Det Garda John Fahy and Det Garda Liam Donnelly were charged with forgery and perjury after the original trial, but both gardaí were acquitted of the charges and Det Garda Donnelly has since died.
Mr Murphy’s counsel, Michael O’Higgins, had applied to the court after a 20-day trial for a direction to acquit his client because there was not enough evidence to convict him.
Mr Murphy, a 57-year-old native of Co Armagh, with an address at Jordan’s Corner, Ravensdale, Co Louth, had pleaded not guilty to conspiring with another person to cause an explosion likely to endanger life or cause serious injury to property in the State or elsewhere between August 13th and 16th, 1998.
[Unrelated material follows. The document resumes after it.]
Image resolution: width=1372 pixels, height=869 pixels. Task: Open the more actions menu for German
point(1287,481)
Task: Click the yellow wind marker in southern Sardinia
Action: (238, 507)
The prosecution had claimed that he lent two mobile phones to a man who was involved in transporting the car bomb from Castleblayney, Co Monaghan, to Omagh, where it exploded on August 15th, 1998, killing 29 people, including a woman pregnant with twins, and injuring more than 300.
The Real IRA later claimed responsibility for the bomb attack. Mr Murphy was originally convicted of the charge in 2002 but the Court of Criminal Appeal quashed the conviction and ordered a retrial in 2005.
Delivering the court’s ruling, Mr Justice Paul Butler, presiding, said that the principal evidence for the prosecution arose from a series of interviews with gardaí conducted while Mr Murphy was in custody in Monaghan in February 1999.
He said that the court could not speculate as to why, when or where the Fahy and Donnelly interview notes were falsified.
“The fact that the notes of the interview conducted by Detective Garda Donnelly and Detective Garda Fahy were falsified, combined with the fact that there is no explanation in relation thereto, and the fact that this was part of a series of interviews being conducted by three teams of two gardaí each, does, we find, taint all of the interviews, and by reason of the fact that the onus of proof is on the prosecution and the accused is entitled to the benefit of any doubt that arises, he must be given the benefit of the doubt in this regard.”
The judge said the court was satisfied that the all the interview evidence was inadmissible but also wanted to make clear that it was making no finding in relation to the credibility of the other interviewing gardaí.